◆ Фрагмент текста:
Детектив и политика 1991. Выпуск 6 (16) — страница 68 из 81

Сейчас у нас на глазах происходит гибель партии, гибель КПСС, и она носит в себе те же самые черты, но только в еще более карикатурном и, я бы сказал, жалком виде. Партия погибает бесславно. В сущности, не нашлось ни одного человека, который бы встал, сумел бы встать на защиту КПСС и сумел бы это сделать с достоинством. В этом смысле, может быть, у меня вызывает некоторое уважение — хотя это тоже карикатура в какой-ïo мере — позиция Нины Андреевой. Но, во всяком случае, это — защита, это — убеждение. Все остальное — это такая полозковщина, это такое, в общем, шутовство, это такая, понимаешь, дешевка, за которой совершенно явно для всех просвечивает просто корысть и забота о своем положении, ничего другого не видно за всем этим — ни боли, ни заботы о стране, ни заботы о каких-то идеалах, все это давно погибло для этих всех руководителей, не существует. И их роль в путче — в общем, она, конечно, поставила точку в истории КПСС: представь, тот же самый Прокофьев в Москве, тот же самый Гидаспов в Ленинграде, который вошел у нас в этот Комитет и не вышел из этого Комитета, руководили затем уничтожением — поспешным и преступным — уничтожением архивов в Смольном — глубиной в два-три года уничтожали архивы! Какое — я спросил у Гидаспова — право вы имели уничтожать эти архивы, ведь это же не ваши архивы, это архивы партии, они принадлежат партии?!

(Записи для поиска элементов)
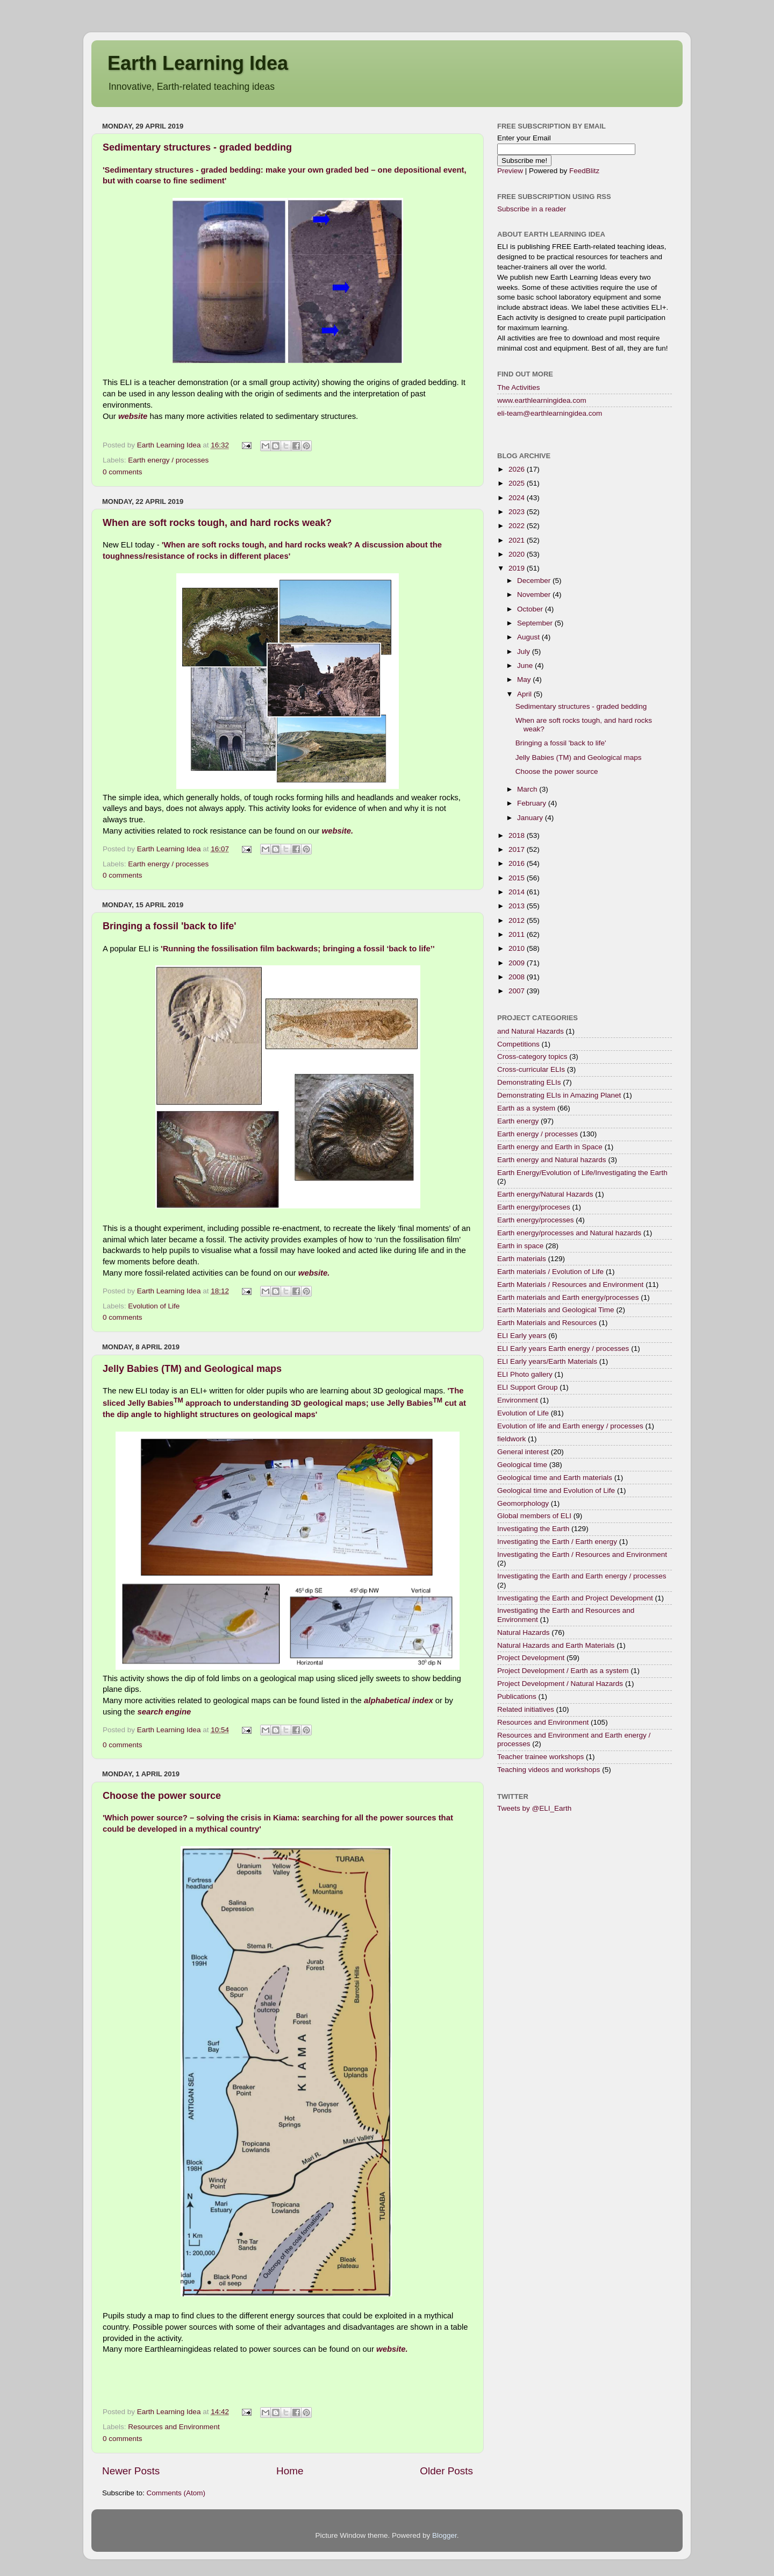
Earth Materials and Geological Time (555, 1310)
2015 (517, 878)
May (525, 679)
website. (338, 831)
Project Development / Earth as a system (563, 1671)
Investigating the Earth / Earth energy (557, 1542)
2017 (517, 849)
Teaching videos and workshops (548, 1770)
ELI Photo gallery (525, 1374)
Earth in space (520, 1246)
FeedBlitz (584, 171)
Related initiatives (525, 1709)
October (531, 609)
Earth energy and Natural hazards (551, 1160)
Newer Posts (131, 2471)
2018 (517, 835)
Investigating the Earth (533, 1529)
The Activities (518, 387)
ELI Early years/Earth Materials (547, 1361)
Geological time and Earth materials (554, 1478)
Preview (510, 171)
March (528, 789)
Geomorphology (523, 1503)
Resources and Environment (173, 2427)
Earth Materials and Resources (547, 1323)
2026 (517, 469)
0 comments (122, 472)
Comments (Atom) (176, 2493)
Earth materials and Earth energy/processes (568, 1297)
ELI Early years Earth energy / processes (563, 1348)
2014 (517, 892)
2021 (517, 540)
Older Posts (446, 2471)
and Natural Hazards (530, 1031)
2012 (517, 920)
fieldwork (511, 1439)
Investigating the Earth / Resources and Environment (582, 1554)
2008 (517, 977)
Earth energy (518, 1121)
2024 (517, 498)
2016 (517, 863)
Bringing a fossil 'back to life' (169, 926)
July (524, 651)
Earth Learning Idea (198, 63)
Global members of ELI (534, 1516)
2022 (517, 526)
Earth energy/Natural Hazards (545, 1194)
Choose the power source (162, 1795)
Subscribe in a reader (531, 209)
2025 (517, 483)
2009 (517, 963)
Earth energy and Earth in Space (550, 1147)
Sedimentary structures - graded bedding (197, 147)
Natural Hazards (523, 1632)
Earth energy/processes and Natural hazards (569, 1233)
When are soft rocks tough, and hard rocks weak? (217, 522)
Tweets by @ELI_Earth (534, 1808)
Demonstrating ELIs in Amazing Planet (559, 1095)
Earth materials (521, 1259)
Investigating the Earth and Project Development (575, 1598)
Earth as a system (526, 1108)
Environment (517, 1400)
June (526, 665)
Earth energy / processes (168, 460)
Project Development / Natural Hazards (560, 1684)
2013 (517, 906)
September (536, 623)
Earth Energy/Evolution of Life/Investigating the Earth (582, 1173)
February (532, 803)
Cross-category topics (532, 1056)
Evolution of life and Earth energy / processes (570, 1426)
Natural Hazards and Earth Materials (555, 1645)
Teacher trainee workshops (540, 1757)
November (535, 594)
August (529, 637)
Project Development (530, 1658)
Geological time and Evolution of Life (556, 1490)
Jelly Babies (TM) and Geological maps (192, 1368)
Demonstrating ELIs (529, 1082)
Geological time (522, 1465)
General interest (523, 1452)
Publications (516, 1696)
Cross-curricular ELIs (531, 1069)
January (531, 818)
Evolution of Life (154, 1306)
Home (289, 2471)
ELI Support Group (527, 1387)
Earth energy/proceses (533, 1207)
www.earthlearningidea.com (541, 400)
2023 (517, 512)
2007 (517, 991)
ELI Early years (522, 1336)
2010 (517, 948)
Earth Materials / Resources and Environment (570, 1284)
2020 (517, 554)
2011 (517, 934)
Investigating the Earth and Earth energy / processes (581, 1576)
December (535, 581)
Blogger (444, 2535)
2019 (517, 568)
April (525, 694)
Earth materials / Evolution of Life (550, 1272)
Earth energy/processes (535, 1220)
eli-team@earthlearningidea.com (549, 413)
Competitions (518, 1044)
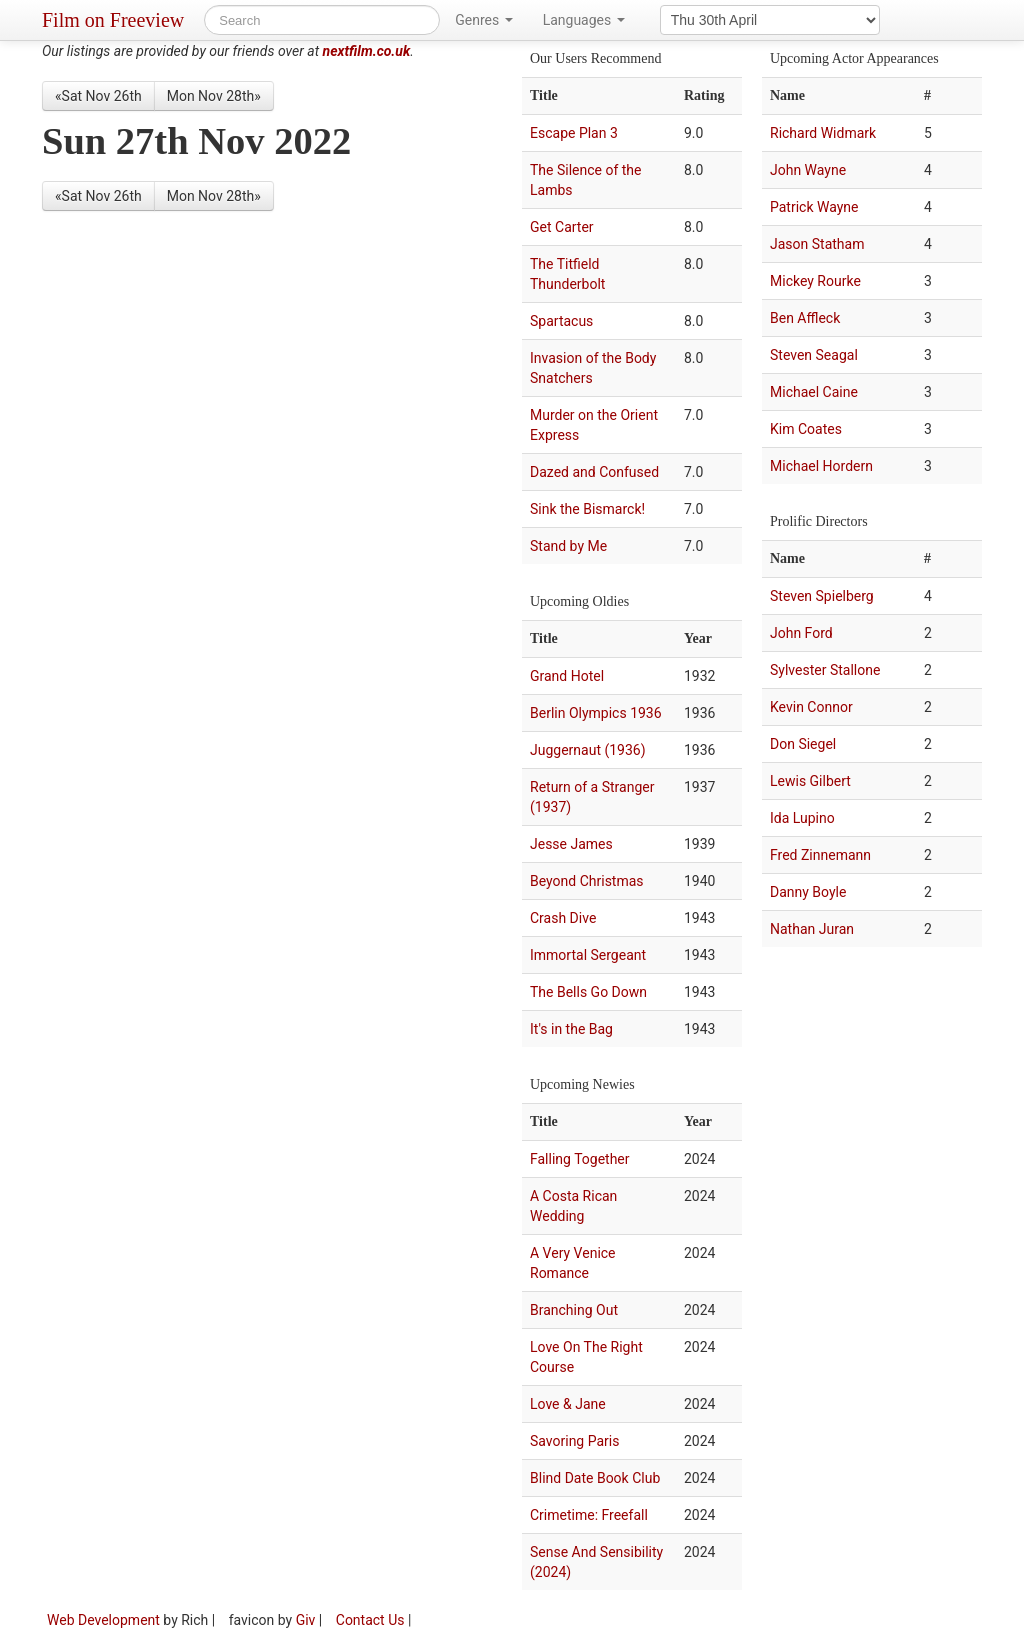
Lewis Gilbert (810, 781)
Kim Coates (806, 429)
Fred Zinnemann (820, 855)
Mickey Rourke (815, 281)
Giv (306, 1620)
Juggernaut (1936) (588, 750)
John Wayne (808, 170)
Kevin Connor (811, 707)
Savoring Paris (574, 1441)
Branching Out (574, 1310)
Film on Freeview (113, 20)
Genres (483, 20)
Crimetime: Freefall (589, 1515)
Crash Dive (563, 918)
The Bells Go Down (588, 992)
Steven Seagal (814, 355)
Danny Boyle (808, 892)
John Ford (801, 633)
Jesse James (571, 844)
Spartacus (561, 321)
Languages (584, 20)
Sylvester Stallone (825, 670)
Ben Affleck (805, 318)
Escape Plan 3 (574, 133)
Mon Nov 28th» (214, 96)
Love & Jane (568, 1404)
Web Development (103, 1620)
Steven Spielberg (822, 596)
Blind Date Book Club (595, 1478)
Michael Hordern (821, 466)
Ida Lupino (802, 818)
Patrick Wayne (814, 207)
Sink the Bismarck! (587, 509)
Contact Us (370, 1620)
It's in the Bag (571, 1029)
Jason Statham (817, 244)
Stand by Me (568, 546)
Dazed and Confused (594, 472)
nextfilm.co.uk (367, 51)
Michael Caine (814, 392)
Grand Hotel (567, 676)
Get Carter (562, 227)
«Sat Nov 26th (98, 96)
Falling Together (580, 1159)
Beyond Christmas (587, 881)
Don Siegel (803, 744)
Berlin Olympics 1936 (596, 713)
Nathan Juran (812, 929)
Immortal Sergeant (588, 955)
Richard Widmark (823, 133)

◆ Перечень заданий:
**a.** В записях от строки с «Earth Energy/Evolution of» до строки с «2011 (517, 934)» включительно замените «Publications» на «Articles» и приведите только эти строки, не меняя в них ничего другого.
**b.** Продолжите текст о гибели КПСС, начав сразу после его последнего предложения.

◆ Ответы к заданиям:
**a.**
Earth Energy/Evolution of Life/Investigating the Earth (582, 1173)
February (532, 803)
Cross-category topics (532, 1056)
Evolution of life and Earth energy / processes (570, 1426)
Natural Hazards and Earth Materials (555, 1645)
Teacher trainee workshops (540, 1757)
November (535, 594)
August (529, 637)
Project Development (530, 1658)
Geological time and Evolution of Life (556, 1490)
Jelly Babies (TM) and Geological maps (192, 1368)
Demonstrating ELIs (529, 1082)
Geological time (522, 1465)
General interest (523, 1452)
Articles (516, 1696)
Cross-curricular ELIs (531, 1069)
January (531, 818)
Evolution of Life (154, 1306)
Home (289, 2471)
ELI Support Group (527, 1387)
Earth energy/proceses (533, 1207)
www.earthlearningidea.com (541, 400)
2023 (517, 512)
2007 (517, 991)
ELI Early years (522, 1336)
2010 (517, 948)
Earth Materials / Resources and Environment (570, 1284)
2020 (517, 554)
2011 (517, 934)

**b.**
— Какие отношения у вас с ним сложились?

— Во время сессий Верховного Совета я обычно оказывался рядом с Гидасповым — мы располагались по алфавиту. И потому имел возможность слушать его комментарии. Поначалу я был рад, когда его назначили, — полагал, что член-корреспондент Академии наук, химик, человек независимый мог бы как-то по-новому руководить ленинградской организацией. Но оказалось в итоге, что он пошел на всякие политические сделки с наиболее реакционным крылом — и вашим, и нашим, — с этой своей иезуитской улыбкой постоянной, за которой ничего не разберешь, — нет, никакой честной позиции во всем этом деле не было. И я даже не могу назвать свое чувство разочарованием в нем, было бы удивительно, если бы все сложилось иначе.

Кстати, о соседях. Недавно в Верховном Совете, когда я на последней сессии высматривал свободное место, меня дернул за пиджак Лукьянов и посадил рядом с собой, и я сидел и слушал — на этот раз его, а не Гидаспова — комментарии по поводу происходящего, тогда уже его называли "наперсточником", "Понтием Пилатом", "Иудой"… И вот мы сидели с ним рядом, и он, оборачиваясь ко мне, комментировал происходящее.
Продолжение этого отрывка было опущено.